====== RECORDS FOR THE TASK
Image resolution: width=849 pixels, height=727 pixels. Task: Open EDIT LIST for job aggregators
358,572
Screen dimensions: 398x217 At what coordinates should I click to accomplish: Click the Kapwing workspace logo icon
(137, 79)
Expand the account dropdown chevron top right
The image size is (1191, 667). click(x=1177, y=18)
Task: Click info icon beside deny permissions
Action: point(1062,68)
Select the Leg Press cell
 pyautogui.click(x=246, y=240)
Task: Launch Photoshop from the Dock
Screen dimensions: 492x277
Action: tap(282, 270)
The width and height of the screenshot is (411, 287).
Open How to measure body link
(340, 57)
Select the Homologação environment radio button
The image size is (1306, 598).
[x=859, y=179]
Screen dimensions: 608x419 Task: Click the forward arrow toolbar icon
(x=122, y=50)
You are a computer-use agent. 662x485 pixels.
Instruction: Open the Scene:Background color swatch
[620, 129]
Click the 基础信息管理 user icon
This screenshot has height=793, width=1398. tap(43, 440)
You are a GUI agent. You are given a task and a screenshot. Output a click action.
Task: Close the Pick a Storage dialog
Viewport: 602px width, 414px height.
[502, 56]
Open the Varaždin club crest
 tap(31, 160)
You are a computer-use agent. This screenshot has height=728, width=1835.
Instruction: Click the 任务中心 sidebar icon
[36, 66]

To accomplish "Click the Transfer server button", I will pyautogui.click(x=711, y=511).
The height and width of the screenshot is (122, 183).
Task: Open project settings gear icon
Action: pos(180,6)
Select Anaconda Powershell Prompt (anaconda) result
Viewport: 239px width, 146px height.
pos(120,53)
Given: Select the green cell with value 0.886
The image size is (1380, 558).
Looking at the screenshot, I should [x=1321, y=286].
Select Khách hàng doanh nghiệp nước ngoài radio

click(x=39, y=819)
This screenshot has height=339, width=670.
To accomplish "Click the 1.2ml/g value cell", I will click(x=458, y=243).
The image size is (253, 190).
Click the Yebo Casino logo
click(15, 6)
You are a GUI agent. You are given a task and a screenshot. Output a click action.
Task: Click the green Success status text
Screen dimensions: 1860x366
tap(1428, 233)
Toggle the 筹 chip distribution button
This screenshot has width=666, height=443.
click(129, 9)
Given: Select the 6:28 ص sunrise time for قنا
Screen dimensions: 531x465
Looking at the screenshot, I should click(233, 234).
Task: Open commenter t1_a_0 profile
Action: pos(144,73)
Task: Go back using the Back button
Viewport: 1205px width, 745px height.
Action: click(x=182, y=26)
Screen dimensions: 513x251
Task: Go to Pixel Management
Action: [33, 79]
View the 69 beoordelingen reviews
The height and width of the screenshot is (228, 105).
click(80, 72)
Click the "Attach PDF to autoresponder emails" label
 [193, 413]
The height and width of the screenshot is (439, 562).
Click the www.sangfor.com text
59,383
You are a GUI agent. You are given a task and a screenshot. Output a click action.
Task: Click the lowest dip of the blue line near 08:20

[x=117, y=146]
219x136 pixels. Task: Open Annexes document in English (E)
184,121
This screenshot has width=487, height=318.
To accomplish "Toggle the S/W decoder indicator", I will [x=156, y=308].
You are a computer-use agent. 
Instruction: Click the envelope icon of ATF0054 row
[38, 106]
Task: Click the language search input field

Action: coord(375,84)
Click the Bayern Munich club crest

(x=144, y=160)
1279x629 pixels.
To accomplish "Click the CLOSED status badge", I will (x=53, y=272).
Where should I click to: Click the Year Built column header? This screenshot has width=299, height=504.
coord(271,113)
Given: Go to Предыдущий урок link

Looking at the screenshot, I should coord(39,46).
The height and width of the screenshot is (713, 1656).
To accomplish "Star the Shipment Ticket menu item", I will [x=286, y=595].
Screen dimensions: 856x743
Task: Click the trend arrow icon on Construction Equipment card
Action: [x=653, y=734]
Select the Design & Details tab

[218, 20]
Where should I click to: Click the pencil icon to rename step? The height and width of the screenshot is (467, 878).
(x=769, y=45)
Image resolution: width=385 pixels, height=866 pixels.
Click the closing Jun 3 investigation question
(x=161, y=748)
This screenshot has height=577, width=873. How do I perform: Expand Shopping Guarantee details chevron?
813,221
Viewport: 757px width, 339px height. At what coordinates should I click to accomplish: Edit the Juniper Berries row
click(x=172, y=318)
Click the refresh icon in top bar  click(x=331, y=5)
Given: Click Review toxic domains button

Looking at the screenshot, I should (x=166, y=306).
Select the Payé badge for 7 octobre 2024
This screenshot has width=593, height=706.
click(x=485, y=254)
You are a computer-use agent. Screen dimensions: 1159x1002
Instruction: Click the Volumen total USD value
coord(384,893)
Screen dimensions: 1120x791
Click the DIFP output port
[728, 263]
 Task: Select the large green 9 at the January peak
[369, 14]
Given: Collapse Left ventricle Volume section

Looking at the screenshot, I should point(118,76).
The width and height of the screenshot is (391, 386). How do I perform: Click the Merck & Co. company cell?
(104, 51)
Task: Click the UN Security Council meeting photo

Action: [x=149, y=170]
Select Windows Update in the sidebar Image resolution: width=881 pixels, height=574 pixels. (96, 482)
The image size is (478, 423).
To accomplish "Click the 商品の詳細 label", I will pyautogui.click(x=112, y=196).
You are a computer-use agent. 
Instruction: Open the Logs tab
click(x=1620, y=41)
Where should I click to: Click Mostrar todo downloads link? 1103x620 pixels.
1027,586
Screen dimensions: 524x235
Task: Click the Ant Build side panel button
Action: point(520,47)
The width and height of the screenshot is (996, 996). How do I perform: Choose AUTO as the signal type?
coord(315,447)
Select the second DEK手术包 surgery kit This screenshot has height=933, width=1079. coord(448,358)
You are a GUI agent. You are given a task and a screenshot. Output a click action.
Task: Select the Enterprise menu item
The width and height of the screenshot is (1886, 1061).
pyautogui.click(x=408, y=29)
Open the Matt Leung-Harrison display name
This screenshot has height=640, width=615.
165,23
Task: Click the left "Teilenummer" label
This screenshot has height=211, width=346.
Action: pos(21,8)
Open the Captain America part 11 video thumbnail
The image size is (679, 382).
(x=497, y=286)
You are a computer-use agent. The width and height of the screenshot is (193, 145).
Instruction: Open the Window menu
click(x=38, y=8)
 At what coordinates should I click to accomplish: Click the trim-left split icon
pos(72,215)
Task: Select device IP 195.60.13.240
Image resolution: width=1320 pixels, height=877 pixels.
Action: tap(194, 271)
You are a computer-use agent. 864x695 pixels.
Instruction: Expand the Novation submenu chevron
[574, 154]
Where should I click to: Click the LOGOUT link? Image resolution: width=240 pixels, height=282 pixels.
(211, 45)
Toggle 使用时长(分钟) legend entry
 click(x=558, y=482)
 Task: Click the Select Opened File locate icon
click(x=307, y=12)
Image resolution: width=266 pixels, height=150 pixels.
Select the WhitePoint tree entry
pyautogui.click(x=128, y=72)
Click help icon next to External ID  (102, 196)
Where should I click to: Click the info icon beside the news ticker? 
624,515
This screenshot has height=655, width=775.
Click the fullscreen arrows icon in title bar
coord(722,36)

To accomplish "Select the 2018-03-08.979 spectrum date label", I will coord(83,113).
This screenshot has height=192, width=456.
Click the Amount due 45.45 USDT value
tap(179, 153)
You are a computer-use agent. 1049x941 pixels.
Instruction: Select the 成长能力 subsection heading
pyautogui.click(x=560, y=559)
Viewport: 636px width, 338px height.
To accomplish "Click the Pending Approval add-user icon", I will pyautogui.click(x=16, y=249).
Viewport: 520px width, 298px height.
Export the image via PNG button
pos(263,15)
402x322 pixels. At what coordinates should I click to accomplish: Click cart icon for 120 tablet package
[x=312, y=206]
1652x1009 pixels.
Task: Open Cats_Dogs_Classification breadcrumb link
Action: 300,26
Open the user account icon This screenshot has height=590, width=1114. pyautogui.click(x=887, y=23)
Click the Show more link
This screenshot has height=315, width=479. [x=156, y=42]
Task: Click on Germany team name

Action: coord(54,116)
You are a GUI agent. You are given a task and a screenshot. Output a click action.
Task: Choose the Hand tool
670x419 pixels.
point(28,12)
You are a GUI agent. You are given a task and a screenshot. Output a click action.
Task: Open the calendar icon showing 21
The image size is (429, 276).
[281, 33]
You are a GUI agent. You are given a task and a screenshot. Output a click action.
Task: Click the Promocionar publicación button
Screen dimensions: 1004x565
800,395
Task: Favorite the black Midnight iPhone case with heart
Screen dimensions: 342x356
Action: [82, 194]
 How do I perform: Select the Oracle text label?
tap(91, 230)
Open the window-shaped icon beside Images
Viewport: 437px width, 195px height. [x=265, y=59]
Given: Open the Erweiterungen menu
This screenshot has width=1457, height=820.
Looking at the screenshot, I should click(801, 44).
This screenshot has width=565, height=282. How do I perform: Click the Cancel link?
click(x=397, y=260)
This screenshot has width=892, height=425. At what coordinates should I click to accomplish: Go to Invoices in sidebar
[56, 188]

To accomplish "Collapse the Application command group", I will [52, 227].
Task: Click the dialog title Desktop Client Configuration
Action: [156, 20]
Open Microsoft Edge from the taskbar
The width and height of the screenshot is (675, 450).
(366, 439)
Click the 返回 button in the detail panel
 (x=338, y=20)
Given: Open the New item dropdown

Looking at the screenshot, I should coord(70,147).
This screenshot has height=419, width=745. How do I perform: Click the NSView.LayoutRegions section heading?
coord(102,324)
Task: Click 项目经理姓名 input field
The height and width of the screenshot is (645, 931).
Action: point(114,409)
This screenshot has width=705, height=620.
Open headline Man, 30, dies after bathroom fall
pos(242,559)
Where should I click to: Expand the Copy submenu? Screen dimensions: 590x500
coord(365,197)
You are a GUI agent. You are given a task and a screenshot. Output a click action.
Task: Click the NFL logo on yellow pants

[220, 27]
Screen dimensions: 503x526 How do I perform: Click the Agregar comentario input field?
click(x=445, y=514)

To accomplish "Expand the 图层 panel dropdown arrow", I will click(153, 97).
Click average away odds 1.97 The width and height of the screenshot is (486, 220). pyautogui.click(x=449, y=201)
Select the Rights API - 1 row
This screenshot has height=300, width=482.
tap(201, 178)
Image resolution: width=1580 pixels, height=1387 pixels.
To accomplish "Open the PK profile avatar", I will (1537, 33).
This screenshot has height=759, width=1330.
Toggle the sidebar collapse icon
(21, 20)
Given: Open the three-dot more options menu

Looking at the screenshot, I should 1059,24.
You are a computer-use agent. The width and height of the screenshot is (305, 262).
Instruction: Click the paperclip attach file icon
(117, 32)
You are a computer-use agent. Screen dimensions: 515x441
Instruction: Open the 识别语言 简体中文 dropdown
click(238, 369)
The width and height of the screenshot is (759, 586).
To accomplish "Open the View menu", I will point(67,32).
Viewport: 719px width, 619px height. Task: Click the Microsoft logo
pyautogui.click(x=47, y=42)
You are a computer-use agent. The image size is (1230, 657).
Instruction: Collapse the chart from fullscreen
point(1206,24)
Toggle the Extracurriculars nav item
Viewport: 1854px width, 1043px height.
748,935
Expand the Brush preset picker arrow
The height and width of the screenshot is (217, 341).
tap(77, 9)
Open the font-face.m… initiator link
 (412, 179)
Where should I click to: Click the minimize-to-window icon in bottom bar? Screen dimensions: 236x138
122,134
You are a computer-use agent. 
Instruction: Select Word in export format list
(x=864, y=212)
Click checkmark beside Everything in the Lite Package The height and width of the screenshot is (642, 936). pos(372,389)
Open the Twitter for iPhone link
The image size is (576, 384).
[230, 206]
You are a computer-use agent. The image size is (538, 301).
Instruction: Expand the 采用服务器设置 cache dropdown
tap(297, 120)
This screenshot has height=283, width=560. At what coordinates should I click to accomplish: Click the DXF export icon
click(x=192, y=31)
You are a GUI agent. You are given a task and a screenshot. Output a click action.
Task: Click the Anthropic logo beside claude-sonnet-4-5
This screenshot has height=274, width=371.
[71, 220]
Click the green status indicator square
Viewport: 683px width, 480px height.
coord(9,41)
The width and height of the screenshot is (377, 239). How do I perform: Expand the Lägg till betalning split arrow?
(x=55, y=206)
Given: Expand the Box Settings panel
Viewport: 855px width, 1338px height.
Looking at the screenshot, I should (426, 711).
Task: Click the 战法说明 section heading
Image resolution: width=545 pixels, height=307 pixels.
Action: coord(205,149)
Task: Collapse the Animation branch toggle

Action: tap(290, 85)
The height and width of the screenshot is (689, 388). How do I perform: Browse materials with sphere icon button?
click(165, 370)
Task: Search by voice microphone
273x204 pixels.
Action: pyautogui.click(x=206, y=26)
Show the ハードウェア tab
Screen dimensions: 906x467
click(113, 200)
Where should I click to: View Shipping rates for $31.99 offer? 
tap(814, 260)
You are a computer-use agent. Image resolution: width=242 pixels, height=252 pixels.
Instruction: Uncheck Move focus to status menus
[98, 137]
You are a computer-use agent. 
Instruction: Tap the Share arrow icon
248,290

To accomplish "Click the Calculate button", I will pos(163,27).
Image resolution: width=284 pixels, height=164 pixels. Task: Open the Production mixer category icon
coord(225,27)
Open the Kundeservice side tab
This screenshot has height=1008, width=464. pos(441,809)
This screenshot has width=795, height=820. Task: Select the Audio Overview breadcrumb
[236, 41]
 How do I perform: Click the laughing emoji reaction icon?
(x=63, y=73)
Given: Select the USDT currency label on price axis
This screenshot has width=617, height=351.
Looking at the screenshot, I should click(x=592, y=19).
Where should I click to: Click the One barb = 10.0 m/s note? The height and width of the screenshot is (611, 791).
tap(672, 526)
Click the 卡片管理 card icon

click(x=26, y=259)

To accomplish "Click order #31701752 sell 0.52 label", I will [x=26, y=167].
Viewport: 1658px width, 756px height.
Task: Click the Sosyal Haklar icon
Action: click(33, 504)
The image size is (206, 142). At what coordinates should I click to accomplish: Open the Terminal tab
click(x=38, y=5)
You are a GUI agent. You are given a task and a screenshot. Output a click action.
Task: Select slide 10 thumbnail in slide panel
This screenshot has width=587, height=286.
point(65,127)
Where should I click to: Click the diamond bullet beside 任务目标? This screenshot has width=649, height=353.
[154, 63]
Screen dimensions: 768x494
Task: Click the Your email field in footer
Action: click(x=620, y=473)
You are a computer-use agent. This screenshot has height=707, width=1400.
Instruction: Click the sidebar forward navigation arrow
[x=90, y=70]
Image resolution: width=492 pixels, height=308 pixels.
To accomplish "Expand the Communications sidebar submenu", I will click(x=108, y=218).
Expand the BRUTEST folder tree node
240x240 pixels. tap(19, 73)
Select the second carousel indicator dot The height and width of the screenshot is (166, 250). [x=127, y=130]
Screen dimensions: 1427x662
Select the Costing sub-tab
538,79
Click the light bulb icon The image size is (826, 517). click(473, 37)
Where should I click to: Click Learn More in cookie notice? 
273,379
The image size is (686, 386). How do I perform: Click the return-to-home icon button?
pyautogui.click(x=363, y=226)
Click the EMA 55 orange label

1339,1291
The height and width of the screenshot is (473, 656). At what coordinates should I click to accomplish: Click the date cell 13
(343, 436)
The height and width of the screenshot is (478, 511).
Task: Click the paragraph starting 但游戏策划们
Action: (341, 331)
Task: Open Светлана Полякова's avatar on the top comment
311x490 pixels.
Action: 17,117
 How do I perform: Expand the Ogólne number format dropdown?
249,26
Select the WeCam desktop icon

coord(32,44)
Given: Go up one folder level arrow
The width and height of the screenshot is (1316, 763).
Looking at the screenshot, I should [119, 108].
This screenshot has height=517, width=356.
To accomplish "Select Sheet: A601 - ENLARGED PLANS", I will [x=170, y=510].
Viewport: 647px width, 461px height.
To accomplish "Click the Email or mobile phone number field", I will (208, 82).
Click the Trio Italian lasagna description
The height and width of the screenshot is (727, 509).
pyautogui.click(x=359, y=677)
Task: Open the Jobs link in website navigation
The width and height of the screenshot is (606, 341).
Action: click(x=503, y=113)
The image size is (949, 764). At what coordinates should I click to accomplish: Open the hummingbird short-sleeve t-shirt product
============
• _SET EXERCISE_: Copy out every line in the entries above that contains the string "folder", with case counting.

• _THE SOLUTION_:
Expand the BRUTEST folder tree node
Given: Go up one folder level arrow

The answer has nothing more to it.